Items from a data source:
*** Begin section ***
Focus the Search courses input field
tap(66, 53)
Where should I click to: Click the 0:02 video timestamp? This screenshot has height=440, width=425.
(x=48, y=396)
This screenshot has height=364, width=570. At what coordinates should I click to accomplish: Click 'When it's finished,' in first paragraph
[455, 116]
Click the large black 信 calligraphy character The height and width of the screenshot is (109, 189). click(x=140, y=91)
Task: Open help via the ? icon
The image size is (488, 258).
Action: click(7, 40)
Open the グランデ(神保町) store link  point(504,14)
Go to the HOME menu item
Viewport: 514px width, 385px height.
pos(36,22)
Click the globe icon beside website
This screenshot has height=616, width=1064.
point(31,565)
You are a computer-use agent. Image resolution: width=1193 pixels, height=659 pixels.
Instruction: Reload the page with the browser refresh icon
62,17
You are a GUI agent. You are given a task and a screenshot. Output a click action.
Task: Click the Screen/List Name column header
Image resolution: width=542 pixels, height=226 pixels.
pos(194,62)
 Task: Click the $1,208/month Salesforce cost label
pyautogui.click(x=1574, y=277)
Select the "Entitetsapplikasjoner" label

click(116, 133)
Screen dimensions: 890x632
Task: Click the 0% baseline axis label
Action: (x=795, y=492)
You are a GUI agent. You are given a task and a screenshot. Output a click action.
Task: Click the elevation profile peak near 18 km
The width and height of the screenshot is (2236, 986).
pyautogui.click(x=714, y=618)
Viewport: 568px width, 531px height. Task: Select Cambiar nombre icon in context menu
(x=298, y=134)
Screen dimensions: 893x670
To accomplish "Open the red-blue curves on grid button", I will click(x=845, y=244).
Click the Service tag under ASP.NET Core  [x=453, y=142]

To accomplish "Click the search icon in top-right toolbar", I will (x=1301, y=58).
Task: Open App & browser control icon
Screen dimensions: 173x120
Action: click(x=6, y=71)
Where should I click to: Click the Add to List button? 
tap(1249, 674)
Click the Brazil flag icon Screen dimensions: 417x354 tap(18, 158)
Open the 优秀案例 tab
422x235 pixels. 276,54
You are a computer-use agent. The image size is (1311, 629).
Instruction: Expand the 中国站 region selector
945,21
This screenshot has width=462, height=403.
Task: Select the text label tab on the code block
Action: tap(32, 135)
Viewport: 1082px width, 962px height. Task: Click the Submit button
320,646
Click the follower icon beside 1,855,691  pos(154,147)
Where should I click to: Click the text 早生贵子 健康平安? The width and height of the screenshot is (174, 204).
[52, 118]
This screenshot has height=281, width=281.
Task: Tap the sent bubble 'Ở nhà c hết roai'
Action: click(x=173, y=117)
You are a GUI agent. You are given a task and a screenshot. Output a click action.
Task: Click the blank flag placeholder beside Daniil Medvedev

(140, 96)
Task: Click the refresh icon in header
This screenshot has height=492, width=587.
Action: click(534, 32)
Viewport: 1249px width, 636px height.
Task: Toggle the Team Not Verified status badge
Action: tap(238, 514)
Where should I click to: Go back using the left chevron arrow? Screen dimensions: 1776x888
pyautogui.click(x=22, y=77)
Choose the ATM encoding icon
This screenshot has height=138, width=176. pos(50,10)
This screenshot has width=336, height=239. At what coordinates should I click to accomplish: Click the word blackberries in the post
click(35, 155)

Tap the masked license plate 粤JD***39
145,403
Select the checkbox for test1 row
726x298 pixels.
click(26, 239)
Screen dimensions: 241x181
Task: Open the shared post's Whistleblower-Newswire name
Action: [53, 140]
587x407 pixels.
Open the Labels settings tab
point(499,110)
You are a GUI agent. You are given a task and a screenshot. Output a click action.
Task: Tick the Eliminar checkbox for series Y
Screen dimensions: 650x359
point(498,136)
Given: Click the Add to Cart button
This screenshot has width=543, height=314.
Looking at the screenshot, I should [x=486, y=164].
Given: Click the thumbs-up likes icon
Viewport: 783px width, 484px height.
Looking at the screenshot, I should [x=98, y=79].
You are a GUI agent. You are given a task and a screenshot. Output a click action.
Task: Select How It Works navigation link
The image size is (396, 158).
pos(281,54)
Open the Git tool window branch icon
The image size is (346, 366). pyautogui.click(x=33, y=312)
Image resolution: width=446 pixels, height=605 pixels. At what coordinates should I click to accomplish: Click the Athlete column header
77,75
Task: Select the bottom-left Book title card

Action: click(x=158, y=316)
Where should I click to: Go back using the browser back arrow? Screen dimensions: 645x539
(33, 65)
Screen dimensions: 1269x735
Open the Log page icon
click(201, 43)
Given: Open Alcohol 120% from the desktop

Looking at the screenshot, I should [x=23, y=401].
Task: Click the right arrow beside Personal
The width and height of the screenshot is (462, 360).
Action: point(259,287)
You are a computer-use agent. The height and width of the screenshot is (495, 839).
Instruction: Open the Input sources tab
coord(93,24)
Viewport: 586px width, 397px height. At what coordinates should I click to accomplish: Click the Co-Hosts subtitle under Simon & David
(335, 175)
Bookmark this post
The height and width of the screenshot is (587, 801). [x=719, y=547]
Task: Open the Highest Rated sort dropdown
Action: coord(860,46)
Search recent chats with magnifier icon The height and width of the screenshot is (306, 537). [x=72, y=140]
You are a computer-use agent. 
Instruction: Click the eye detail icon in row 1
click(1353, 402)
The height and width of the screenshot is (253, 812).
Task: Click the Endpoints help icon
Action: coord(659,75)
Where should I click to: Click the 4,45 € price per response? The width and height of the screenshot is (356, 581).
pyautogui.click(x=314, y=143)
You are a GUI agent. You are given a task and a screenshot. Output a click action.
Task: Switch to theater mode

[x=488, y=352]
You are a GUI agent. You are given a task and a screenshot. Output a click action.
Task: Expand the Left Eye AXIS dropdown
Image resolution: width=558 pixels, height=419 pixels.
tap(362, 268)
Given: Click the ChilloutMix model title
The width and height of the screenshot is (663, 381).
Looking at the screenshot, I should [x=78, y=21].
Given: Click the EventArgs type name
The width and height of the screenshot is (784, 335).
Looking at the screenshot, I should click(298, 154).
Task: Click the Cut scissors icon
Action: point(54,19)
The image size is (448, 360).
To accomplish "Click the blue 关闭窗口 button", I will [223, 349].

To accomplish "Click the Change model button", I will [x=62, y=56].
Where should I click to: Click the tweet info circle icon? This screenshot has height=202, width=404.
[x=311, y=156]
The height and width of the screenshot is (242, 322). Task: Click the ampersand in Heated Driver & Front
*** End section ***
◆ How to complete this task: Print the records above exactly as written.

◆ Answer:
Focus the Search courses input field
tap(66, 53)
Where should I click to: Click the 0:02 video timestamp? This screenshot has height=440, width=425.
(x=48, y=396)
This screenshot has height=364, width=570. At what coordinates should I click to accomplish: Click 'When it's finished,' in first paragraph
[455, 116]
Click the large black 信 calligraphy character The height and width of the screenshot is (109, 189). click(x=140, y=91)
Task: Open help via the ? icon
The image size is (488, 258).
Action: click(7, 40)
Open the グランデ(神保町) store link  point(504,14)
Go to the HOME menu item
Viewport: 514px width, 385px height.
pos(36,22)
Click the globe icon beside website
This screenshot has height=616, width=1064.
point(31,565)
You are a computer-use agent. Image resolution: width=1193 pixels, height=659 pixels.
Instruction: Reload the page with the browser refresh icon
62,17
You are a GUI agent. You are given a task and a screenshot. Output a click action.
Task: Click the Screen/List Name column header
Image resolution: width=542 pixels, height=226 pixels.
pos(194,62)
 Task: Click the $1,208/month Salesforce cost label
pyautogui.click(x=1574, y=277)
Select the "Entitetsapplikasjoner" label

click(116, 133)
Screen dimensions: 890x632
Task: Click the 0% baseline axis label
Action: (x=795, y=492)
You are a GUI agent. You are given a task and a screenshot. Output a click action.
Task: Click the elevation profile peak near 18 km
The width and height of the screenshot is (2236, 986).
pyautogui.click(x=714, y=618)
Viewport: 568px width, 531px height. Task: Select Cambiar nombre icon in context menu
(x=298, y=134)
Screen dimensions: 893x670
To accomplish "Open the red-blue curves on grid button", I will click(x=845, y=244).
Click the Service tag under ASP.NET Core  [x=453, y=142]

To accomplish "Click the search icon in top-right toolbar", I will (x=1301, y=58).
Task: Open App & browser control icon
Screen dimensions: 173x120
Action: click(x=6, y=71)
Where should I click to: Click the Add to List button? 
tap(1249, 674)
Click the Brazil flag icon Screen dimensions: 417x354 tap(18, 158)
Open the 优秀案例 tab
422x235 pixels. 276,54
You are a computer-use agent. The image size is (1311, 629).
Instruction: Expand the 中国站 region selector
945,21
This screenshot has width=462, height=403.
Task: Select the text label tab on the code block
Action: tap(32, 135)
Viewport: 1082px width, 962px height. Task: Click the Submit button
320,646
Click the follower icon beside 1,855,691  pos(154,147)
Where should I click to: Click the text 早生贵子 健康平安? The width and height of the screenshot is (174, 204).
[52, 118]
This screenshot has height=281, width=281.
Task: Tap the sent bubble 'Ở nhà c hết roai'
Action: click(x=173, y=117)
You are a GUI agent. You are given a task and a screenshot. Output a click action.
Task: Click the blank flag placeholder beside Daniil Medvedev

(140, 96)
Task: Click the refresh icon in header
This screenshot has height=492, width=587.
Action: click(534, 32)
Viewport: 1249px width, 636px height.
Task: Toggle the Team Not Verified status badge
Action: tap(238, 514)
Where should I click to: Go back using the left chevron arrow? Screen dimensions: 1776x888
pyautogui.click(x=22, y=77)
Choose the ATM encoding icon
This screenshot has height=138, width=176. pos(50,10)
This screenshot has width=336, height=239. At what coordinates should I click to accomplish: Click the word blackberries in the post
click(35, 155)

Tap the masked license plate 粤JD***39
145,403
Select the checkbox for test1 row
726x298 pixels.
click(26, 239)
Screen dimensions: 241x181
Task: Open the shared post's Whistleblower-Newswire name
Action: [53, 140]
587x407 pixels.
Open the Labels settings tab
point(499,110)
You are a GUI agent. You are given a task and a screenshot. Output a click action.
Task: Tick the Eliminar checkbox for series Y
Screen dimensions: 650x359
point(498,136)
Given: Click the Add to Cart button
This screenshot has width=543, height=314.
Looking at the screenshot, I should [x=486, y=164].
Given: Click the thumbs-up likes icon
Viewport: 783px width, 484px height.
Looking at the screenshot, I should [x=98, y=79].
You are a GUI agent. You are given a task and a screenshot. Output a click action.
Task: Select How It Works navigation link
The image size is (396, 158).
pos(281,54)
Open the Git tool window branch icon
The image size is (346, 366). pyautogui.click(x=33, y=312)
Image resolution: width=446 pixels, height=605 pixels. At what coordinates should I click to accomplish: Click the Athlete column header
77,75
Task: Select the bottom-left Book title card

Action: click(x=158, y=316)
Where should I click to: Go back using the browser back arrow? Screen dimensions: 645x539
(33, 65)
Screen dimensions: 1269x735
Open the Log page icon
click(201, 43)
Given: Open Alcohol 120% from the desktop

Looking at the screenshot, I should [x=23, y=401].
Task: Click the right arrow beside Personal
The width and height of the screenshot is (462, 360).
Action: point(259,287)
You are a computer-use agent. The height and width of the screenshot is (495, 839).
Instruction: Open the Input sources tab
coord(93,24)
Viewport: 586px width, 397px height. At what coordinates should I click to accomplish: Click the Co-Hosts subtitle under Simon & David
(335, 175)
Bookmark this post
The height and width of the screenshot is (587, 801). [x=719, y=547]
Task: Open the Highest Rated sort dropdown
Action: coord(860,46)
Search recent chats with magnifier icon The height and width of the screenshot is (306, 537). [x=72, y=140]
You are a computer-use agent. 
Instruction: Click the eye detail icon in row 1
click(1353, 402)
The height and width of the screenshot is (253, 812).
Task: Click the Endpoints help icon
Action: coord(659,75)
Where should I click to: Click the 4,45 € price per response? The width and height of the screenshot is (356, 581).
pyautogui.click(x=314, y=143)
You are a GUI agent. You are given a task and a screenshot. Output a click action.
Task: Switch to theater mode

[x=488, y=352]
You are a GUI agent. You are given a task and a screenshot. Output a click action.
Task: Expand the Left Eye AXIS dropdown
Image resolution: width=558 pixels, height=419 pixels.
tap(362, 268)
Given: Click the ChilloutMix model title
The width and height of the screenshot is (663, 381).
Looking at the screenshot, I should [x=78, y=21].
Given: Click the EventArgs type name
The width and height of the screenshot is (784, 335).
Looking at the screenshot, I should click(298, 154).
Task: Click the Cut scissors icon
Action: point(54,19)
The image size is (448, 360).
To accomplish "Click the blue 关闭窗口 button", I will [223, 349].

To accomplish "Click the Change model button", I will [x=62, y=56].
Where should I click to: Click the tweet info circle icon? This screenshot has height=202, width=404.
[x=311, y=156]
The height and width of the screenshot is (242, 322). Task: Click the ampersand in Heated Driver & Front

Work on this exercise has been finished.